BEGIN Recorded information

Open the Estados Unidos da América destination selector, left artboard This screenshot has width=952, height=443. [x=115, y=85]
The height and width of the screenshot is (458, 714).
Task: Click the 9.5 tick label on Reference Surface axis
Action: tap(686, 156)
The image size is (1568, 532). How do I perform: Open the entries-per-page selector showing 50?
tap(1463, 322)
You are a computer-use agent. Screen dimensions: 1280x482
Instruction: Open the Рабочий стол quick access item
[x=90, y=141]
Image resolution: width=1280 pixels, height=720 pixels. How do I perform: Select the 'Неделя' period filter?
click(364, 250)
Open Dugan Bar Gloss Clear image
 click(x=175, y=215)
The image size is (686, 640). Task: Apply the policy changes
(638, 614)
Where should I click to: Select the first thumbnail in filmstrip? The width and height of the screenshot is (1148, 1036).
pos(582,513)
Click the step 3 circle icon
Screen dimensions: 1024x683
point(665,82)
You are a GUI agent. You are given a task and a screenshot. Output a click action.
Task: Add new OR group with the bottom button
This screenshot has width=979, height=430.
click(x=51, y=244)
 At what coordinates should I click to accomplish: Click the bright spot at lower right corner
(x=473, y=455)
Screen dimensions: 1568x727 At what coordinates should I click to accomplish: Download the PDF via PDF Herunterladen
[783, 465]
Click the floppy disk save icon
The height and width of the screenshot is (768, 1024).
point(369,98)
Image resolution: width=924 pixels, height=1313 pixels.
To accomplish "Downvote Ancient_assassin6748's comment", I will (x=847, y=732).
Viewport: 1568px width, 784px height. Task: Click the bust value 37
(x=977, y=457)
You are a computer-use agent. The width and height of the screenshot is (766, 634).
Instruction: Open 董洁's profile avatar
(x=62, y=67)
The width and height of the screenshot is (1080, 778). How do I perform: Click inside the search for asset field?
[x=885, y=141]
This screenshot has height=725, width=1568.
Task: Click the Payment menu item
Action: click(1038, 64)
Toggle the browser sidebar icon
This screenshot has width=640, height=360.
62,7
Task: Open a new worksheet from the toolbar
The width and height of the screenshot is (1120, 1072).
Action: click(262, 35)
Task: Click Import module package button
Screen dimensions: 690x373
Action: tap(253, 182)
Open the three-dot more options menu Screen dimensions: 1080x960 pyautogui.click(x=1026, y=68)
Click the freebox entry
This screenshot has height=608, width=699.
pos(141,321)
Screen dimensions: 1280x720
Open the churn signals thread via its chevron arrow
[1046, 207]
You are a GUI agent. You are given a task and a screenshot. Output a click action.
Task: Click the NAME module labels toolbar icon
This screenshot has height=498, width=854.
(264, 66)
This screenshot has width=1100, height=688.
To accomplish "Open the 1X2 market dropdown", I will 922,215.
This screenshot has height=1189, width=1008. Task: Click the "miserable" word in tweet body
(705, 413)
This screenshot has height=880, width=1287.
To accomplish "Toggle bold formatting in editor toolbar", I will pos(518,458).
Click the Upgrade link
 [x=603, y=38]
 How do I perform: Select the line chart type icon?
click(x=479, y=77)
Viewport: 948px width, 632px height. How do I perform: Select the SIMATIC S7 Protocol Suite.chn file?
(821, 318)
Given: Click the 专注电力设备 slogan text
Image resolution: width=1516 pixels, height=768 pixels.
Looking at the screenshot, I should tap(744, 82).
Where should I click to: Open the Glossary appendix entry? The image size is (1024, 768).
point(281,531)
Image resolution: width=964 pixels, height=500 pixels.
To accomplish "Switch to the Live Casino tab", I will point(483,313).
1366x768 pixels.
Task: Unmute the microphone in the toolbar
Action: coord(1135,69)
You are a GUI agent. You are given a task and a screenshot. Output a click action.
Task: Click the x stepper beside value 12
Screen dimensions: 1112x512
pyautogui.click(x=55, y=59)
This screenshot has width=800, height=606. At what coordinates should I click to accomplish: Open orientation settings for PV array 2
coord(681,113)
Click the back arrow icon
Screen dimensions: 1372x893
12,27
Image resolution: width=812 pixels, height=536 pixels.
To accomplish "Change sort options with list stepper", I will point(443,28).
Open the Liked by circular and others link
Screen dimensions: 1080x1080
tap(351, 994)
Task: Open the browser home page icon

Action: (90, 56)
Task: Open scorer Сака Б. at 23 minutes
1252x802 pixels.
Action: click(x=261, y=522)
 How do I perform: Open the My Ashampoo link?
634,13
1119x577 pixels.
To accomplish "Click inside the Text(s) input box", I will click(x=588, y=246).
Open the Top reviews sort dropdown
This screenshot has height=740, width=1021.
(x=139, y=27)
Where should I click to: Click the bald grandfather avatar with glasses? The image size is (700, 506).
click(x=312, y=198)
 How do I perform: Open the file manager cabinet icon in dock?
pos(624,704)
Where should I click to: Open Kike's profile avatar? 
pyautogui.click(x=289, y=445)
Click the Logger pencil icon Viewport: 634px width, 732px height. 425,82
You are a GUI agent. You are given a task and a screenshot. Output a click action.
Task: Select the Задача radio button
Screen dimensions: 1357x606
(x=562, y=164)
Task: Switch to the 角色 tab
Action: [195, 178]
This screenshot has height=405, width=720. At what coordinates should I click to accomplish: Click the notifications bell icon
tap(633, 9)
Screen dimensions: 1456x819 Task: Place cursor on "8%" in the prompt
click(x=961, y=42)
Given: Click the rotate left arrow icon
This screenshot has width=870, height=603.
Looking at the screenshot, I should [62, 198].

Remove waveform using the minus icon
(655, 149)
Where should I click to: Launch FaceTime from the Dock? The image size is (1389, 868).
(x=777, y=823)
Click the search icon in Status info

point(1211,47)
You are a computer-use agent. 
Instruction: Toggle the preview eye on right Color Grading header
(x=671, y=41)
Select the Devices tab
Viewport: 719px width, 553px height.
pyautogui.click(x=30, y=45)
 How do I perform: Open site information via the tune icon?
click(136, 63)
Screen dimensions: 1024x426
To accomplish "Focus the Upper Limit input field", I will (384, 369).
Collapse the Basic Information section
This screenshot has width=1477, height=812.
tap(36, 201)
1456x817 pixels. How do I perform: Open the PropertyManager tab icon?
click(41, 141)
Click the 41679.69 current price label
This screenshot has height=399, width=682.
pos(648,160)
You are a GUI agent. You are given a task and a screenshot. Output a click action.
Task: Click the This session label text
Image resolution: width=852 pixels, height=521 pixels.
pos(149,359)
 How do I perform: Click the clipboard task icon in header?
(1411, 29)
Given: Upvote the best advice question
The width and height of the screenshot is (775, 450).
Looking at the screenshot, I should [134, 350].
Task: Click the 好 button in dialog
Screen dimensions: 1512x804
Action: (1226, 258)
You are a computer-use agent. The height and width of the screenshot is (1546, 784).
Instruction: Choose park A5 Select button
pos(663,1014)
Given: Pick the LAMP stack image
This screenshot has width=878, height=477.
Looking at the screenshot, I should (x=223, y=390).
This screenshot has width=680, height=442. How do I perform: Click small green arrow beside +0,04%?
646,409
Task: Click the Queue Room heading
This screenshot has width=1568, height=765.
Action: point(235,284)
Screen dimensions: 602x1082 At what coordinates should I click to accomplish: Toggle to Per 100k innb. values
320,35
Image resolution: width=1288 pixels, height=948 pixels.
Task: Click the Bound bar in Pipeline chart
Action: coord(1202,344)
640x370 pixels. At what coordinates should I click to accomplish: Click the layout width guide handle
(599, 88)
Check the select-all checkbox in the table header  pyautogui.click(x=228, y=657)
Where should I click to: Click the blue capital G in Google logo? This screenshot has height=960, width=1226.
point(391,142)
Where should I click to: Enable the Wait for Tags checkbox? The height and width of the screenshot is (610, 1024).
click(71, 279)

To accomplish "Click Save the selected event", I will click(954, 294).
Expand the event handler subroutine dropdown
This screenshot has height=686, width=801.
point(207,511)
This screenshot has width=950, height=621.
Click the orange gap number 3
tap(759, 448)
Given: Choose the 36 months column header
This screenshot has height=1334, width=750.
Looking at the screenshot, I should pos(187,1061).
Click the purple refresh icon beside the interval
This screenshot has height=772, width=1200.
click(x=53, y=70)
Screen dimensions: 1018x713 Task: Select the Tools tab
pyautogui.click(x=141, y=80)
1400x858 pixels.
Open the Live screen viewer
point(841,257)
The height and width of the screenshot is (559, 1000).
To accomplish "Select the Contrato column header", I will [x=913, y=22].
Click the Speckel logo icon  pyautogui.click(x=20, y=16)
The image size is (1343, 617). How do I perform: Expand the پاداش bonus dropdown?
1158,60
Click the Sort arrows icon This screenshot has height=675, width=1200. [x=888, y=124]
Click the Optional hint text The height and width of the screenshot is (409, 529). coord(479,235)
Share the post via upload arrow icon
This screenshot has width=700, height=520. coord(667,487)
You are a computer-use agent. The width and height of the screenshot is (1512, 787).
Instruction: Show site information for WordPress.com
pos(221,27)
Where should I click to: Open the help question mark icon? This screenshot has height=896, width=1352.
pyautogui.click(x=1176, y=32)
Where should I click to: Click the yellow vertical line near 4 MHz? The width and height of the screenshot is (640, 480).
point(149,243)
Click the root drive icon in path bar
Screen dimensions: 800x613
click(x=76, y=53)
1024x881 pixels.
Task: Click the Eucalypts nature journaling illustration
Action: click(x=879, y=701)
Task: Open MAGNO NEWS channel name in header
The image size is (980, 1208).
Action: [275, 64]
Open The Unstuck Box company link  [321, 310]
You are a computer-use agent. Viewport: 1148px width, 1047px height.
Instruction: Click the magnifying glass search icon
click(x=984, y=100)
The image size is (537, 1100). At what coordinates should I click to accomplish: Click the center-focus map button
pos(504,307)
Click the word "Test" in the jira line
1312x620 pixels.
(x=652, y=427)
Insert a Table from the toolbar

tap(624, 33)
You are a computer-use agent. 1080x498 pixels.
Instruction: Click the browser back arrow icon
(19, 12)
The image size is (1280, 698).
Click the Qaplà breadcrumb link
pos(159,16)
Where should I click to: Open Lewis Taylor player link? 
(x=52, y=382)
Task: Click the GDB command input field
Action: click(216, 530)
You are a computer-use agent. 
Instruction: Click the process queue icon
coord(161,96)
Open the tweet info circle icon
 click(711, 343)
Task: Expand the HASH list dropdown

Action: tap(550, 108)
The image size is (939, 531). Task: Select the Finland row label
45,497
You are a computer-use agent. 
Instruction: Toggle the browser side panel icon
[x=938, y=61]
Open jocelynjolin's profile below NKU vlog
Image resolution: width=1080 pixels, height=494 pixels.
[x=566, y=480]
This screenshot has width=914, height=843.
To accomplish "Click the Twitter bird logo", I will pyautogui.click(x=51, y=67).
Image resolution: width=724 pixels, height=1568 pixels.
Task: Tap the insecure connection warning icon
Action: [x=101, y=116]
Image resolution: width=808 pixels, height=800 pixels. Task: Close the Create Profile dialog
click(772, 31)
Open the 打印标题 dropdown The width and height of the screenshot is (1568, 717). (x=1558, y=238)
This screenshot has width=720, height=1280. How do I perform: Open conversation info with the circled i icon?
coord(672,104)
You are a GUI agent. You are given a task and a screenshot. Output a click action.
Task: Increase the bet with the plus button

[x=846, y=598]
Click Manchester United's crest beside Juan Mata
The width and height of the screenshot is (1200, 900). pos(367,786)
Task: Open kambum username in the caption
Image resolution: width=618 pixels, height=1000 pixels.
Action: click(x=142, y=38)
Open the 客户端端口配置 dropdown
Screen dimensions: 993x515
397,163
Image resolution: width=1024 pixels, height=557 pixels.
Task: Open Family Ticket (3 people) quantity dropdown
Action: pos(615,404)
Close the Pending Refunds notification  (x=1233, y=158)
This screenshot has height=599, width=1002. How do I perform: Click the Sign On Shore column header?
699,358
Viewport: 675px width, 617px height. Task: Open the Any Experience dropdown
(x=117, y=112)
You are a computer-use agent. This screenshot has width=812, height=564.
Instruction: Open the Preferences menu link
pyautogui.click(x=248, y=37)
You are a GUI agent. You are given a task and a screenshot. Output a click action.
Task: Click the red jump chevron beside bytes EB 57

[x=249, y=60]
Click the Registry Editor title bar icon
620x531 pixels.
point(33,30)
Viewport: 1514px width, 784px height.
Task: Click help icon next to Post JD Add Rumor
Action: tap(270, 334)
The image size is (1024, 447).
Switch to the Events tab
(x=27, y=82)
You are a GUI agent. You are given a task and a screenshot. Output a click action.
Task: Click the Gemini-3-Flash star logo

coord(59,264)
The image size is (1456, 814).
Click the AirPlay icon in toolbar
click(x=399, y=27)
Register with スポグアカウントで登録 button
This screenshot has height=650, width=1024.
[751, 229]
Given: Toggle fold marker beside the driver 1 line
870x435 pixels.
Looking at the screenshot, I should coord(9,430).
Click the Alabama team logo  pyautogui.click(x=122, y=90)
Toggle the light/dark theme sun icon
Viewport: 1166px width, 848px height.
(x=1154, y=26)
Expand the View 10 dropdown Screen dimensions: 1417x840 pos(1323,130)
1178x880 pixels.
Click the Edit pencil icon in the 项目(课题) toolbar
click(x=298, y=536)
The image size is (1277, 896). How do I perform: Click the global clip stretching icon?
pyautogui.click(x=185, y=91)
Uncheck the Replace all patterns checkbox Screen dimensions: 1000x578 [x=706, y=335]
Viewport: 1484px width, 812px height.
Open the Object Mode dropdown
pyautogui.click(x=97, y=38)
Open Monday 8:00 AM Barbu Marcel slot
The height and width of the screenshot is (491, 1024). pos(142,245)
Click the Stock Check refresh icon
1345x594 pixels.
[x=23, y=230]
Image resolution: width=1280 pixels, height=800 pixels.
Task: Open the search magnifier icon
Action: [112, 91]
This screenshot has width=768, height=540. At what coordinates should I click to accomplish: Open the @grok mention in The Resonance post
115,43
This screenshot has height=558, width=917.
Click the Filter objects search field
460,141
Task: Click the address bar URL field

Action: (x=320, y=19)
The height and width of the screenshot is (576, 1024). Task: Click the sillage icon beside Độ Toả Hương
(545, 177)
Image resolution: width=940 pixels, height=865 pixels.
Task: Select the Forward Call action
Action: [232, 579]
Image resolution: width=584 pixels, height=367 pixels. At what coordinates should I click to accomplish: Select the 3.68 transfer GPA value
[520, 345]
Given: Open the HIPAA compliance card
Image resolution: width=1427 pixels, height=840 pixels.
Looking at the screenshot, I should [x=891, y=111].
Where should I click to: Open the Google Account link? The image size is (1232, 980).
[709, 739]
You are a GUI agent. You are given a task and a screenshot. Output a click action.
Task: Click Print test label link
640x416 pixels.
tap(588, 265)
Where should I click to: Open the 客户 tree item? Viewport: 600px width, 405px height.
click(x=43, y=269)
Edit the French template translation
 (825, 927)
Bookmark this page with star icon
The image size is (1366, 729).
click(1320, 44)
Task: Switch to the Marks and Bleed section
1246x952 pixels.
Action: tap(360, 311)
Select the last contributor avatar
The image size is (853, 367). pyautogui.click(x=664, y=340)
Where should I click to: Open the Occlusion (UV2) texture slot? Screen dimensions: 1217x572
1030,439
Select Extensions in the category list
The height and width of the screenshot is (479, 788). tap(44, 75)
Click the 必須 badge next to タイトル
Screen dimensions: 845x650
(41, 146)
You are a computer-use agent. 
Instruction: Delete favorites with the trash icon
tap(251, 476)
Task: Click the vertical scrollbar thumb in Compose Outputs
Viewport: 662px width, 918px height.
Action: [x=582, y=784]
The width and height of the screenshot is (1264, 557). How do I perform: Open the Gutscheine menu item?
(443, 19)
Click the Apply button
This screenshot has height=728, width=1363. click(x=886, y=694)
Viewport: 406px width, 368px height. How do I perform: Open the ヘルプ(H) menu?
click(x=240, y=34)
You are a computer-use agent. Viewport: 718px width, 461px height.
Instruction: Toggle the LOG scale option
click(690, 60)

END Recorded information

Copy out each line of the data above, exactly, if it lies between the line holding "Click the Edit" and the line holding "Click the Stock Check refresh icon", inclusive; copy no other line.

Answer box
Click the Edit pencil icon in the 项目(课题) toolbar
click(x=298, y=536)
The image size is (1277, 896). How do I perform: Click the global clip stretching icon?
pyautogui.click(x=185, y=91)
Uncheck the Replace all patterns checkbox Screen dimensions: 1000x578 [x=706, y=335]
Viewport: 1484px width, 812px height.
Open the Object Mode dropdown
pyautogui.click(x=97, y=38)
Open Monday 8:00 AM Barbu Marcel slot
The height and width of the screenshot is (491, 1024). pos(142,245)
Click the Stock Check refresh icon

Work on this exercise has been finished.